The English word agile entered the language in the late sixteenth century, borrowed from the French agile, itself from the Latin agilis, meaning "easily moved" or "nimble."1 The Latin root is agere, "to do" or "to drive," the same verb that produced agenda. For four centuries, the word described a physical quality of bodies in motion.

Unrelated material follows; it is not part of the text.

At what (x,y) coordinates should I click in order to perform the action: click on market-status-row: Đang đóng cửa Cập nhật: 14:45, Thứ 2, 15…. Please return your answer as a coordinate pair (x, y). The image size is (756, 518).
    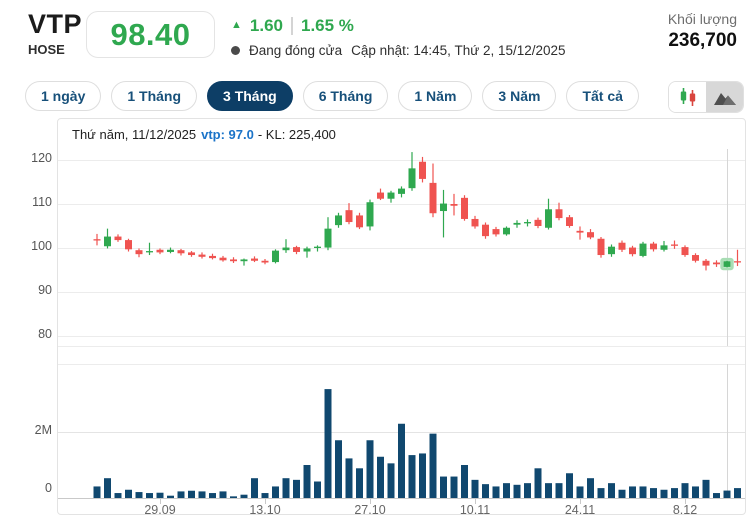
    Looking at the image, I should click on (398, 50).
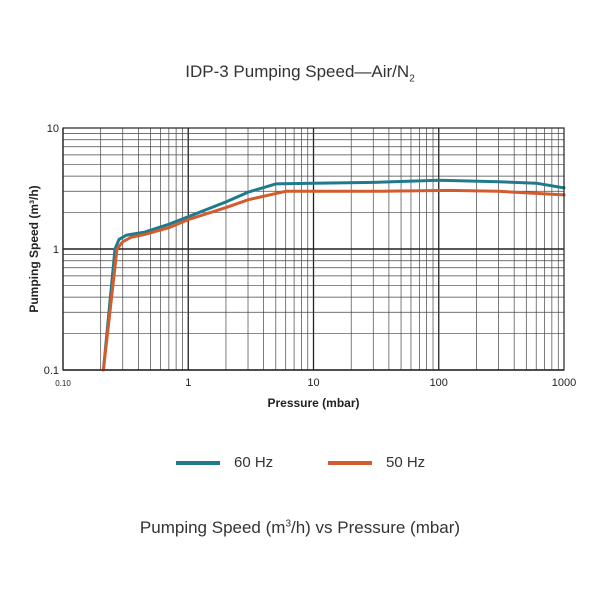 The image size is (600, 600). Describe the element at coordinates (313, 383) in the screenshot. I see `x-tick-label: 10` at that location.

In February 2001, seventeen software developers gathered at The Lodge at Snowbird ski resort in Utah and produced a document they called the Manifesto for Agile Software Development.2 The manifesto's four core values prioritized individuals over processes, working software over documentation, customer collaboration over contracts, and responding to change over following a plan. The signatories included Kent Beck, Martin Fowler, and Ward Cunningham.

17
Software developers who met at a Utah ski resort and signed the Agile Manifesto in 2001

The choice of the word agile was deliberate. An earlier candidate was "lightweight," which the group rejected as dismissive.3 The Agile methodology that followed the manifesto spread from software teams to management consulting, education, and government. By the 2020s, "agile" had become one of the most frequently used adjectives in corporate job descriptions, applied to organizations, mindsets, and leadership styles that bore little resemblance to the Snowbird meeting.

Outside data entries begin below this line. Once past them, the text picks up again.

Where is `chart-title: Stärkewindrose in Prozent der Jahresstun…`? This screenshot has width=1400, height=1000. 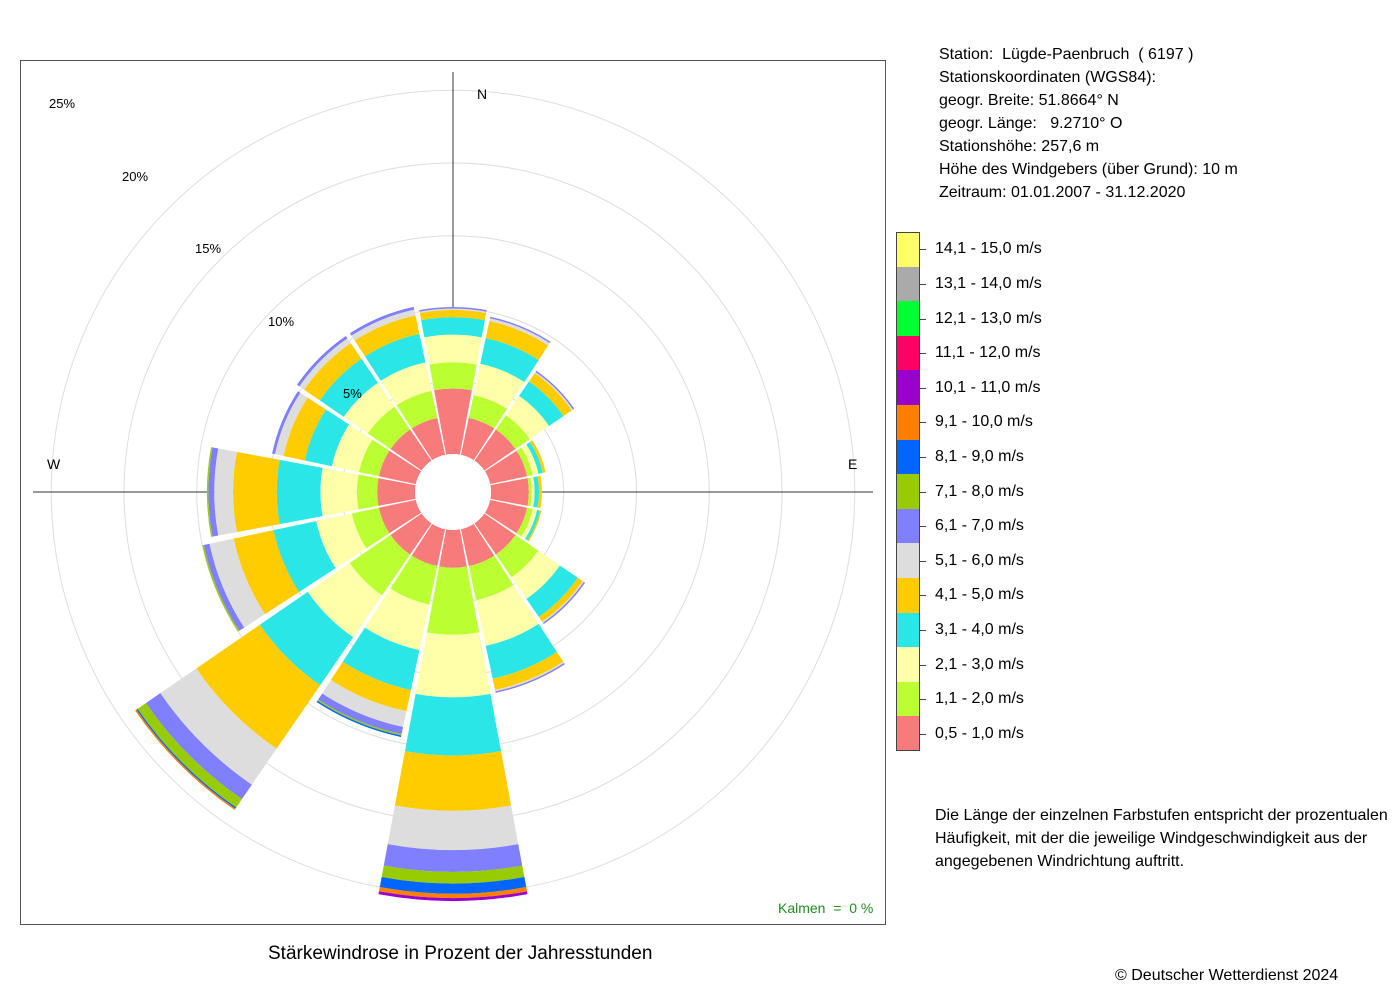
chart-title: Stärkewindrose in Prozent der Jahresstun… is located at coordinates (460, 954).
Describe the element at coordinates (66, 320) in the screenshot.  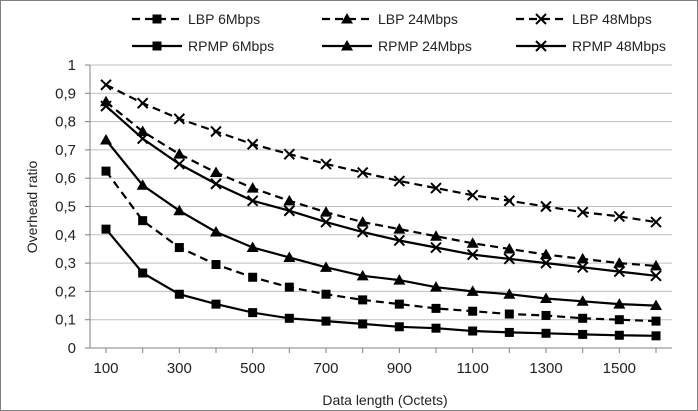
I see `y-tick-label: 0,1` at that location.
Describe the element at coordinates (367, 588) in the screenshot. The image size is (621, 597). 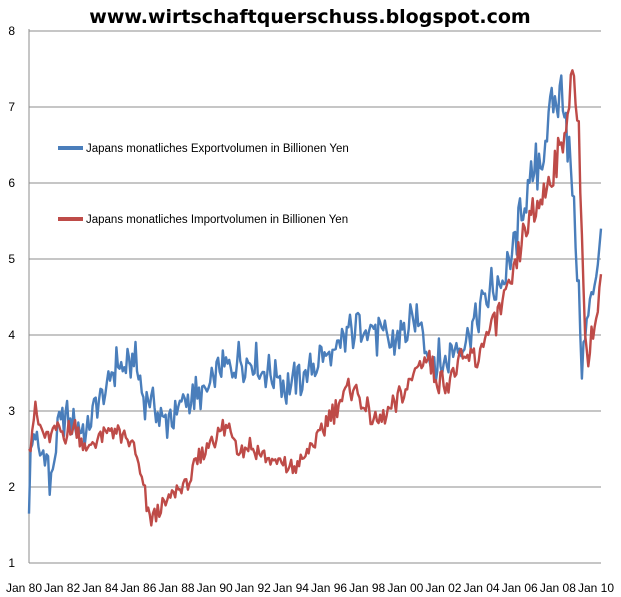
I see `x-tick-label: Jan 98` at that location.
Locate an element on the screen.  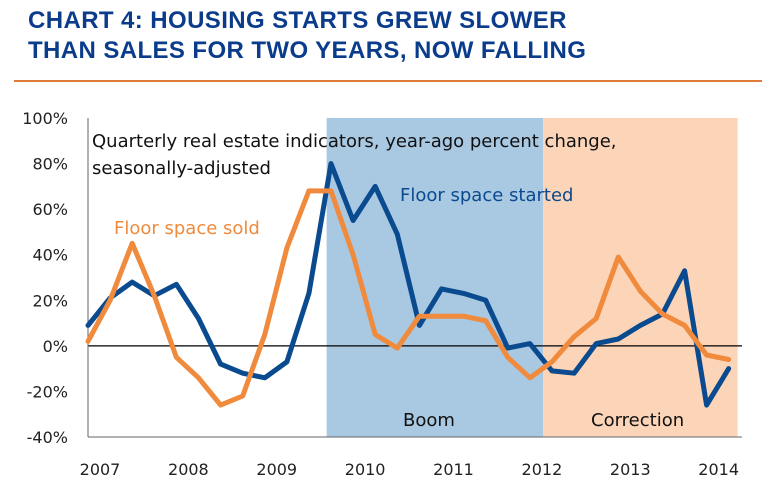
y-tick-label: -40% is located at coordinates (48, 438).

The Latin root agere produced a cluster of English words for action, obligation, and movement. Agenda, agent, agitate, and agile all share it.

16th century
The word agile enters English from French and Latin, meaning physically nimble.
2001
Seventeen developers sign the Manifesto for Agile Software Development at Snowbird, Utah.
1 Douglas Harper, "Agile," Online Etymology Dictionary.
2 "Manifesto for Agile Software Development," agilemanifesto.org, February 2001.
3 Jim Highsmith, "History: The Agile Manifesto," agilemanifesto.org.